> **Work item**
For this exercise, the lines from the one with "Given: Skip to the next track" through the final line of the data below are to be transcribed exactly, and pictures are to be skipped.

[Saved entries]
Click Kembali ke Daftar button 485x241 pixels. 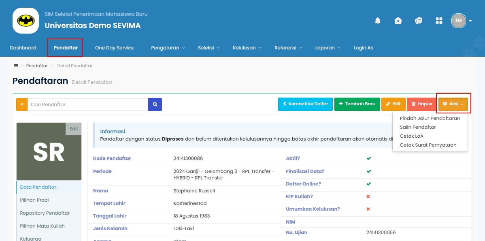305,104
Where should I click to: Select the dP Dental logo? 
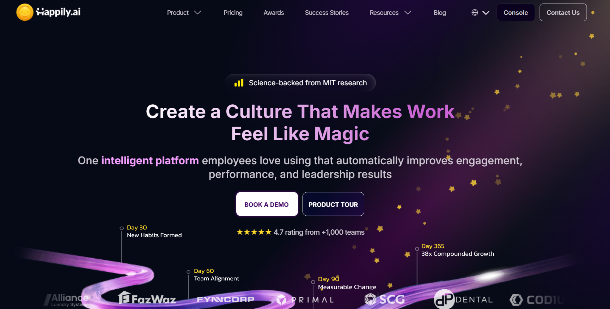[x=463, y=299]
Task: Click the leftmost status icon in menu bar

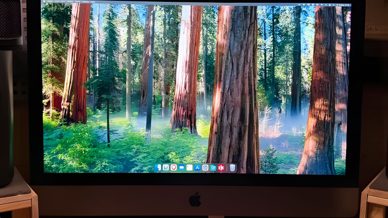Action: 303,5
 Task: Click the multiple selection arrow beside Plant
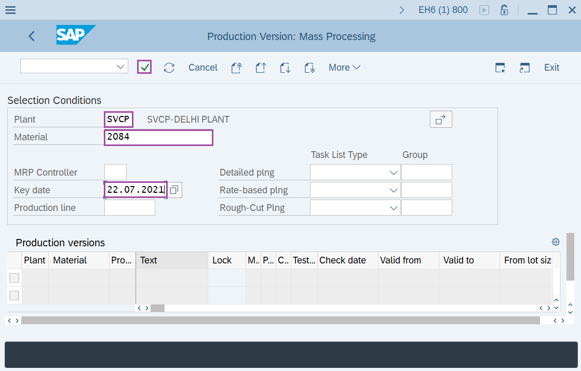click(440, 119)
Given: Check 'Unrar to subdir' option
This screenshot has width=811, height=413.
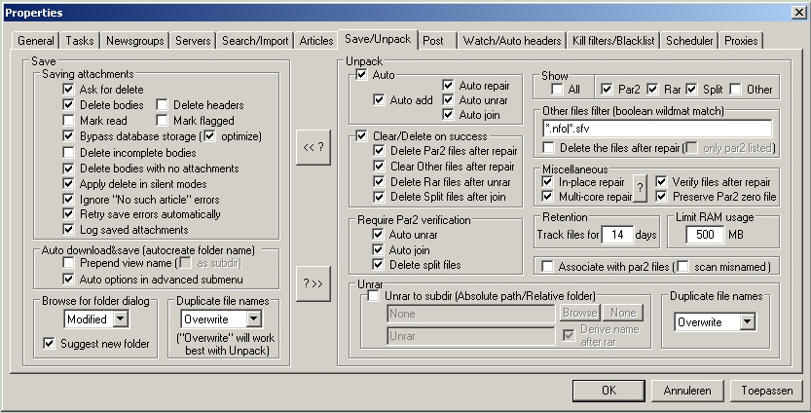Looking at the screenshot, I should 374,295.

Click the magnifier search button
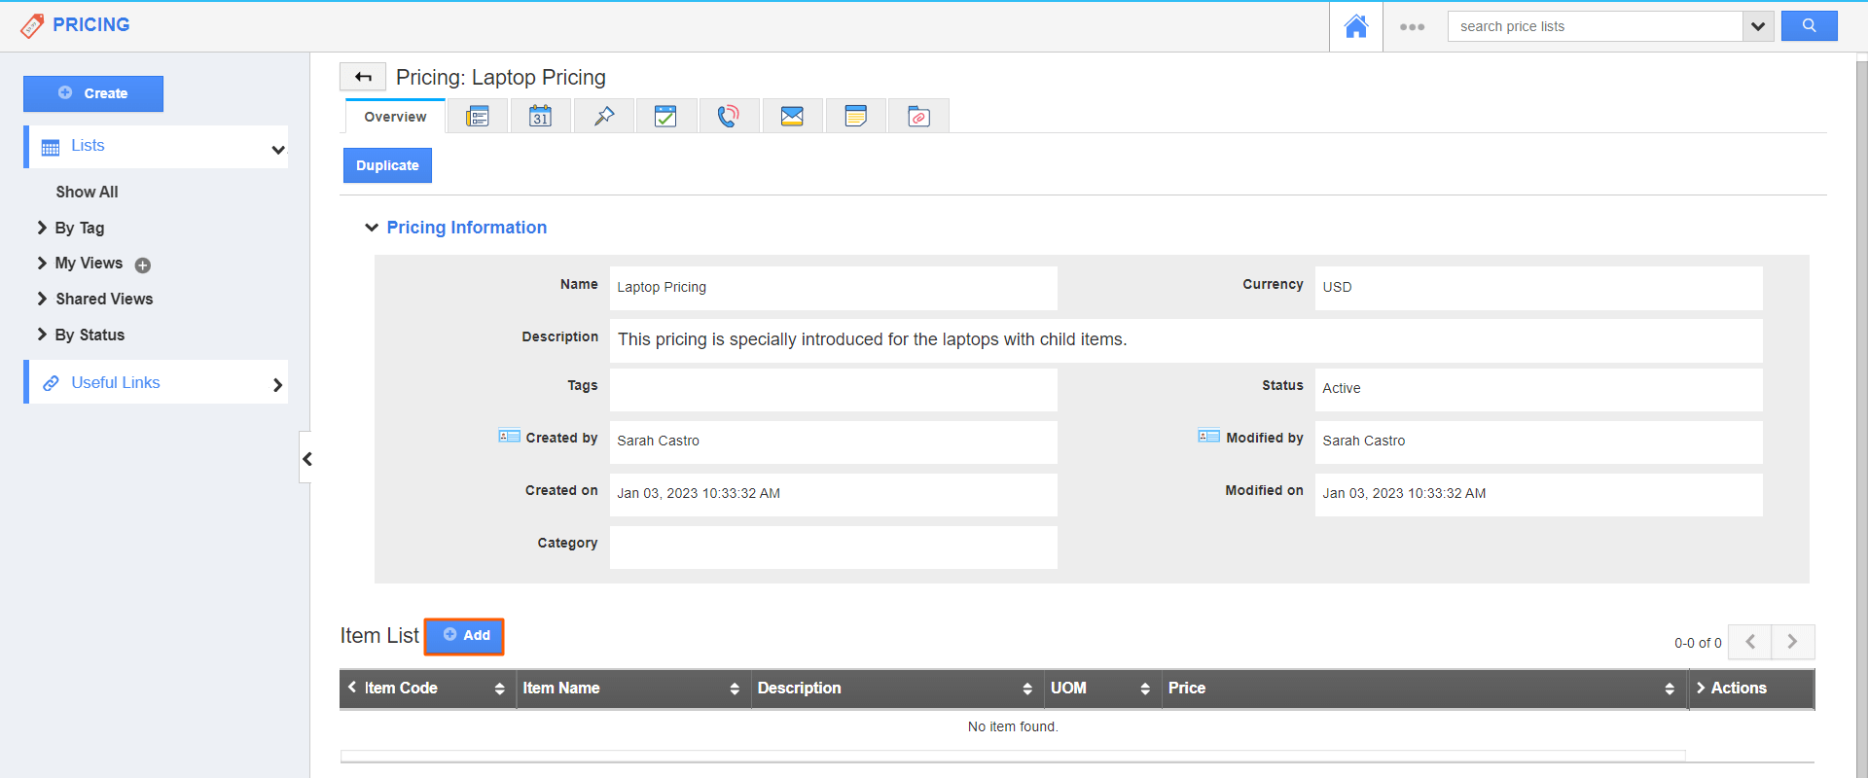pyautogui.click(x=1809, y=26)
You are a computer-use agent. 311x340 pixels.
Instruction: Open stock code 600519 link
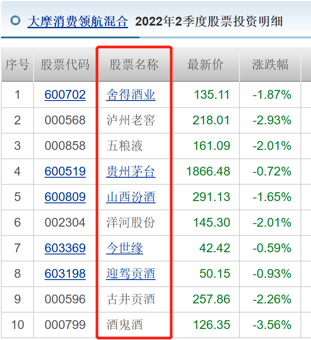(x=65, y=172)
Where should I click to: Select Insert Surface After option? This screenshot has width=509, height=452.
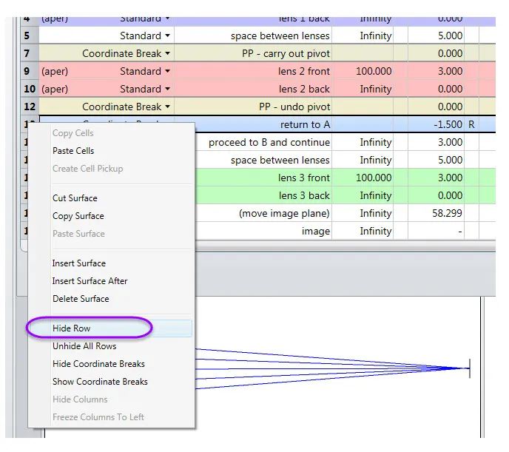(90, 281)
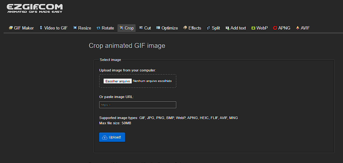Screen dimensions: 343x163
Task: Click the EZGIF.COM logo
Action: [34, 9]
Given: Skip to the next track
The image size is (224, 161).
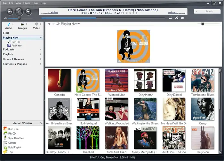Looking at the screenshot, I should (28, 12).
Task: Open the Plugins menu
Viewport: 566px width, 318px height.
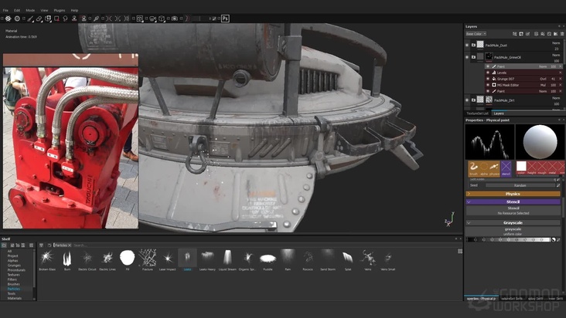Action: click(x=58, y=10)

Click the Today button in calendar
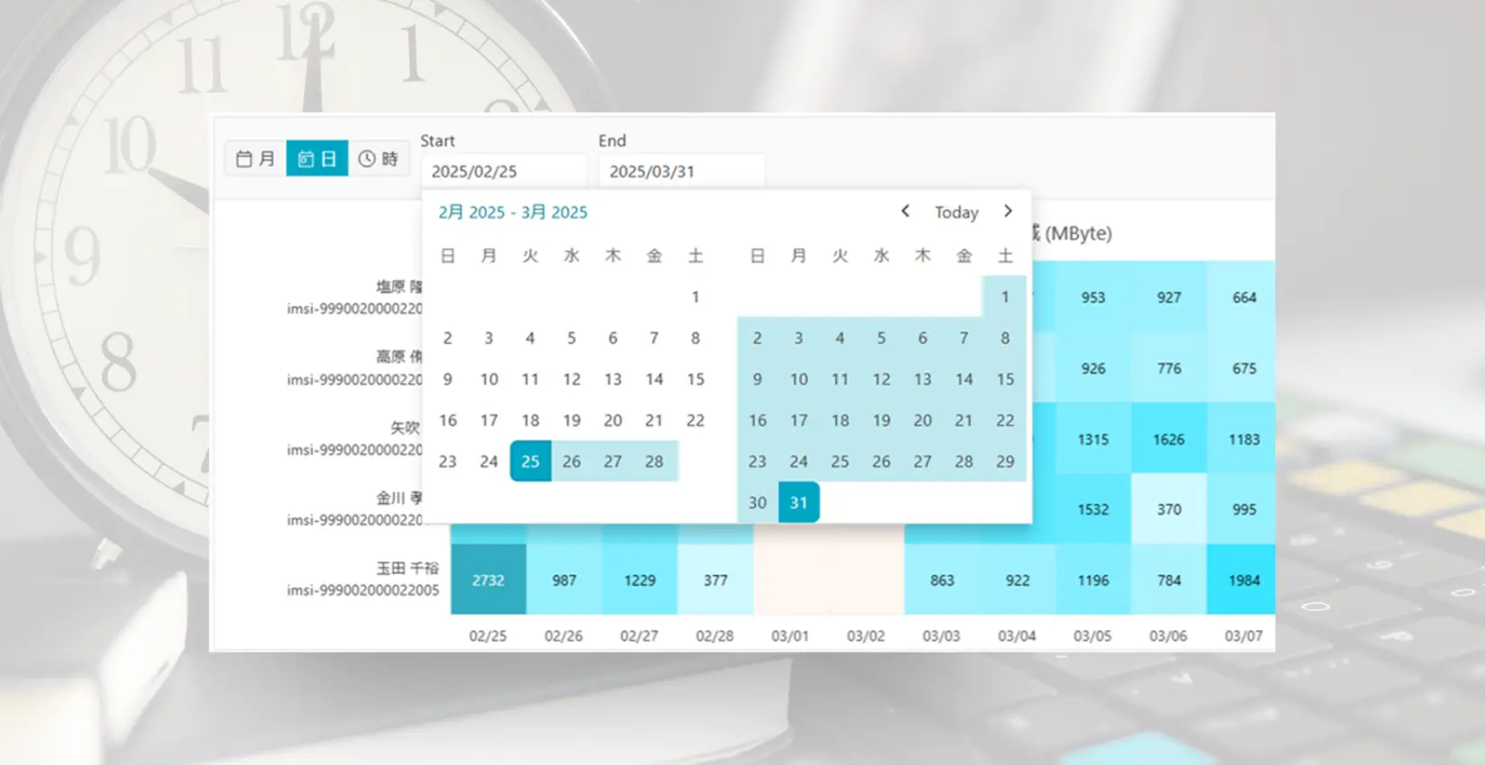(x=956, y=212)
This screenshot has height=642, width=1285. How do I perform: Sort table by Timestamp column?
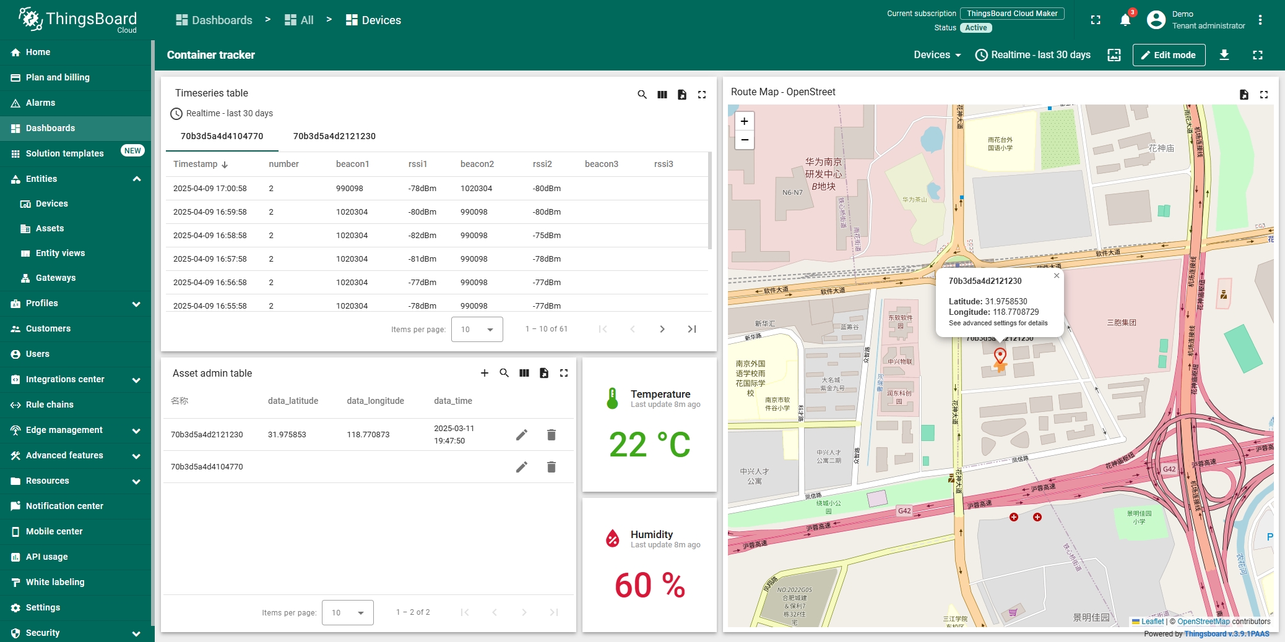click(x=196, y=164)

> **Your solution**
Given: Skip to the next track
The image size is (224, 161).
Looking at the screenshot, I should (28, 12).
Task: Open the Plugins menu
Viewport: 566px width, 318px height.
Action: click(x=58, y=10)

Click the Today button in calendar
(x=956, y=212)
This screenshot has height=642, width=1285. How do I perform: Sort table by Timestamp column?
click(x=196, y=164)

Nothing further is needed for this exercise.